_ACTIVITY_
Needed from the entries below: every line that holds the word "button".

_DATA FOR THIS EXERCISE_
......
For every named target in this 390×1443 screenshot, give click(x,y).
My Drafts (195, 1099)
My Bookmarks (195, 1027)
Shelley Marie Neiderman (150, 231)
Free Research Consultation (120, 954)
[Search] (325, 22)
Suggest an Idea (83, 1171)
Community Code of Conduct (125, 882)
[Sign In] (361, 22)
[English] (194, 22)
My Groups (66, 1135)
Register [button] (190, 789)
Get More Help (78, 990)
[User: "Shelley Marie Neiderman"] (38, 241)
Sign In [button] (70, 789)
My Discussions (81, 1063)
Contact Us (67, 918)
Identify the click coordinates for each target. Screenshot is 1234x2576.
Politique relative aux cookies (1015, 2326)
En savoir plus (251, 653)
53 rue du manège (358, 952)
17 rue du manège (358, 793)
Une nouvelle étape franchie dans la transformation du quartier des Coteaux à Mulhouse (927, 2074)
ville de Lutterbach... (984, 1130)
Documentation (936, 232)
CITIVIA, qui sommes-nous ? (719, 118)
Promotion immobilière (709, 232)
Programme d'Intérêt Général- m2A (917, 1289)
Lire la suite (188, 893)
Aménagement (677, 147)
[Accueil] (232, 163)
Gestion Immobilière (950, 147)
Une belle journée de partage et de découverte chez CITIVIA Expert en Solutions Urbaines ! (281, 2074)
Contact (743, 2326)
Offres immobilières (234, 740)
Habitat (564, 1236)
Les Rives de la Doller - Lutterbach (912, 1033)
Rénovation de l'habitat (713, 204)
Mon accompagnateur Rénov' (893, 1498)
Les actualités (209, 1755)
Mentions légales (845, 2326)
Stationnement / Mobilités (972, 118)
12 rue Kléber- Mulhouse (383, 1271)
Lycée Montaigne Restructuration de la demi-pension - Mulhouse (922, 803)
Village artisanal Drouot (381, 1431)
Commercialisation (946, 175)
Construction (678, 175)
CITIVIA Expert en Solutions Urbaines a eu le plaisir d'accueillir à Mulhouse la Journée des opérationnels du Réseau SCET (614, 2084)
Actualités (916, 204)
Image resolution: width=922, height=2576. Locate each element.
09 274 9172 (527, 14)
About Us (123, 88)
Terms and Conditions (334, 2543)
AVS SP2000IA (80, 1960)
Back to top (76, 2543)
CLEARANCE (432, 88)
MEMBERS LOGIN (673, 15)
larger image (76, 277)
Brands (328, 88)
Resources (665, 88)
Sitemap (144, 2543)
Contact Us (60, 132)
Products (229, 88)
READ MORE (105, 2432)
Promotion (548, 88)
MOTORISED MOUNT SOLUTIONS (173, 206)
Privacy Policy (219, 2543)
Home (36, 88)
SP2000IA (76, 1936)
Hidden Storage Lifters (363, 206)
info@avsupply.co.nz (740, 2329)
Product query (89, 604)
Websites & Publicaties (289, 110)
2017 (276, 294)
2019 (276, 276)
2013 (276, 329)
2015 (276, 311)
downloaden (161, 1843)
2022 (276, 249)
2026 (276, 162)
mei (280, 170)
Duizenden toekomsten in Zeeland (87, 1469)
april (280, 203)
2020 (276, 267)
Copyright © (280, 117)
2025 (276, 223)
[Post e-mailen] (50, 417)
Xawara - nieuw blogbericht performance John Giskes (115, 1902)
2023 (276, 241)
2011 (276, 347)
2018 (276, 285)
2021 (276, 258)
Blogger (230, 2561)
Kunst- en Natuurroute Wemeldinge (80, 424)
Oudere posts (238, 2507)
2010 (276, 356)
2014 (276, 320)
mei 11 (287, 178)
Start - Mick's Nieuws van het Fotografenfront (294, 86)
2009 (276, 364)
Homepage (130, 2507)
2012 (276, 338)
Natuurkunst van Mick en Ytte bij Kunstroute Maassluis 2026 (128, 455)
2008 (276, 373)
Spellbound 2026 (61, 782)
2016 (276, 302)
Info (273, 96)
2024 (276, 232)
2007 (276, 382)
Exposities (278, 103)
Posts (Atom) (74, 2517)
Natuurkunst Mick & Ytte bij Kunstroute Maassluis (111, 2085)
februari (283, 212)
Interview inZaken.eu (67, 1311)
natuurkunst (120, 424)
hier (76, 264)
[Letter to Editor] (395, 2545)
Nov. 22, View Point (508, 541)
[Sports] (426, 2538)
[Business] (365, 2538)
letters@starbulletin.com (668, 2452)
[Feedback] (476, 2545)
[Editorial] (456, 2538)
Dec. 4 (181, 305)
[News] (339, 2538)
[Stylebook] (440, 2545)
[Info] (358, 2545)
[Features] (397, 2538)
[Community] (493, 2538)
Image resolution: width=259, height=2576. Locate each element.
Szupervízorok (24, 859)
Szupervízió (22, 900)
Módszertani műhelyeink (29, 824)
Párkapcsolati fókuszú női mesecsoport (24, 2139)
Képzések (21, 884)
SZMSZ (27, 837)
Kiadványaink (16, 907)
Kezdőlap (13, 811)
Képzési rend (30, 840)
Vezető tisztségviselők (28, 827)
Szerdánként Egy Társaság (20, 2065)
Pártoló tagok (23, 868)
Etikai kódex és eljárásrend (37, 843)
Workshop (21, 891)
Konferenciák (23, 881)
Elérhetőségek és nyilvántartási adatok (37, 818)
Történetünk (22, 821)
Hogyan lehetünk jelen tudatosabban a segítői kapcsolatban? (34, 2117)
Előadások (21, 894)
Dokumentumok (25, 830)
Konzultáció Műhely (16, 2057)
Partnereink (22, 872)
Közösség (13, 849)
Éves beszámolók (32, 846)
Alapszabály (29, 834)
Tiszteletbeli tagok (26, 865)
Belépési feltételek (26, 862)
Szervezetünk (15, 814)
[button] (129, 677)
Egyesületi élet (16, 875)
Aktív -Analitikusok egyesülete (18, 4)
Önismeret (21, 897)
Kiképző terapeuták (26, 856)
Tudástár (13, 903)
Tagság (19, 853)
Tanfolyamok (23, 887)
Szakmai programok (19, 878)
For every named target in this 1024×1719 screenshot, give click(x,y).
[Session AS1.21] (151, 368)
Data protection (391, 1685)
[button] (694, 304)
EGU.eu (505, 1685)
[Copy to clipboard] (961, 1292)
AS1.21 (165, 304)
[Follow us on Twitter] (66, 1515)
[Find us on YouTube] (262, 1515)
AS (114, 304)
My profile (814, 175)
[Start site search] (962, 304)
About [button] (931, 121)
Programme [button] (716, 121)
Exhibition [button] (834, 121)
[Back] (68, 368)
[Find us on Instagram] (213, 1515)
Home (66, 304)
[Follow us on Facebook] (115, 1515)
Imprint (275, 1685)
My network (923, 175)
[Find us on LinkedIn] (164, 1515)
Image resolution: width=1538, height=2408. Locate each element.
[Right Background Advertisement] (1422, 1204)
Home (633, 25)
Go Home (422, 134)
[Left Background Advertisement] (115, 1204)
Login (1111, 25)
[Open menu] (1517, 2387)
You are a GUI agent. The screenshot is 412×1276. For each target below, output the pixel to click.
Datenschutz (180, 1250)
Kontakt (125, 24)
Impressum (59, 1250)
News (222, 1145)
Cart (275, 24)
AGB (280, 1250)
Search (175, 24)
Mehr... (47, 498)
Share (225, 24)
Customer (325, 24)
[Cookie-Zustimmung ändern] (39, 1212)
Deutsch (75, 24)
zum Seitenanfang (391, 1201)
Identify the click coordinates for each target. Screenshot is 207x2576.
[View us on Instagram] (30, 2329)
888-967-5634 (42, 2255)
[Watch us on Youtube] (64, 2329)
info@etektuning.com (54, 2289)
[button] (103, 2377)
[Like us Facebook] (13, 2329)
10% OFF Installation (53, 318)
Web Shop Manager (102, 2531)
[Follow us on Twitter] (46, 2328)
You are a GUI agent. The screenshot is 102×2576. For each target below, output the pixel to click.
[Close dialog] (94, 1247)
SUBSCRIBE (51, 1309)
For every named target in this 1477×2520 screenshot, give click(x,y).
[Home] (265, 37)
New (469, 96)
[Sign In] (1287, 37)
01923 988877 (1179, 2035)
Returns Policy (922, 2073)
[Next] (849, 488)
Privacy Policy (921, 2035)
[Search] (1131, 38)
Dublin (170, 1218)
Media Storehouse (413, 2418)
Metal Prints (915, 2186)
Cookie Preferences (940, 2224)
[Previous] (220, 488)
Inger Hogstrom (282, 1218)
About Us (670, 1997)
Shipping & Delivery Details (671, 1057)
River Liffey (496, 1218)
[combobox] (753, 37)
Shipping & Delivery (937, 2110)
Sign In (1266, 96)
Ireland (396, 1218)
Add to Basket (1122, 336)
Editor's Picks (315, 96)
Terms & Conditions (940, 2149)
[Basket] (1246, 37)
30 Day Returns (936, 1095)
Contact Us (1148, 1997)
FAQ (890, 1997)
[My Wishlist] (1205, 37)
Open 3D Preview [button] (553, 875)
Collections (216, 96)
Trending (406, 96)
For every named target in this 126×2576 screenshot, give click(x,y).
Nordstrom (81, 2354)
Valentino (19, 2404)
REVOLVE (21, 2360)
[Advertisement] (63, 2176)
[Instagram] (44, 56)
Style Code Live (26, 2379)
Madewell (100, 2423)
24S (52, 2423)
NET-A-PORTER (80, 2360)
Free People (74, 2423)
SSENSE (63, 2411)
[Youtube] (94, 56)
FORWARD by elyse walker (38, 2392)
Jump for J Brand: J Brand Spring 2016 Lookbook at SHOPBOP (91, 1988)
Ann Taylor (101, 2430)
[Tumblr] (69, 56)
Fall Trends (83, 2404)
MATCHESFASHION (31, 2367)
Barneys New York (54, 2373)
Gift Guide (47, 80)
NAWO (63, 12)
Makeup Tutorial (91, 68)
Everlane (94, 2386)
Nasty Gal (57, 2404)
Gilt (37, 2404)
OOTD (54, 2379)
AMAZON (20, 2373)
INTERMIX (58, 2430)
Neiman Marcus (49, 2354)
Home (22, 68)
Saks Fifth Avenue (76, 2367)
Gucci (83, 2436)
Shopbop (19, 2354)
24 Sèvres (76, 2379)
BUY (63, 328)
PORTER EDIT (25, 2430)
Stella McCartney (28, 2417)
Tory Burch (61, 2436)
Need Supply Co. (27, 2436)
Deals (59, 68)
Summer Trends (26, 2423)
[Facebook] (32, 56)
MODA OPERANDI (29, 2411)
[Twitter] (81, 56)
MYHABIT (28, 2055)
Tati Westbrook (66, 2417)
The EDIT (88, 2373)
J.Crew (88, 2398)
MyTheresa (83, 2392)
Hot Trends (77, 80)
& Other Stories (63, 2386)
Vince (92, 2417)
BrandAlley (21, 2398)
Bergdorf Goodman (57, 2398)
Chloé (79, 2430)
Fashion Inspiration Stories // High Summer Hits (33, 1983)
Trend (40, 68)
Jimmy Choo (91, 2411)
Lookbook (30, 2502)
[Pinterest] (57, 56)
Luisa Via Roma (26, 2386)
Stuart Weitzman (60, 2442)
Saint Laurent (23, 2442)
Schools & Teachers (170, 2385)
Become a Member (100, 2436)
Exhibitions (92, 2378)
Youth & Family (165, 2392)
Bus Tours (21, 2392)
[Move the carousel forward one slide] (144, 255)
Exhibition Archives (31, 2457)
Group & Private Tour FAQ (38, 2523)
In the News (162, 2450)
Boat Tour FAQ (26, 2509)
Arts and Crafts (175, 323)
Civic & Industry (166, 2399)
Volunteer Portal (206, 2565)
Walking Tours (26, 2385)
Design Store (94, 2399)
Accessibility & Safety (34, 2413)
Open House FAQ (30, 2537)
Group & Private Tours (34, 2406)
......
_SOLVED PROBLEM_
Register [button] (190, 789)
Sign In [button] (70, 789)
[button] (129, 677)
[button] (694, 304)
About [button] (931, 121)
Programme [button] (716, 121)
Exhibition [button] (834, 121)
[button] (103, 2377)
Open 3D Preview [button] (553, 875)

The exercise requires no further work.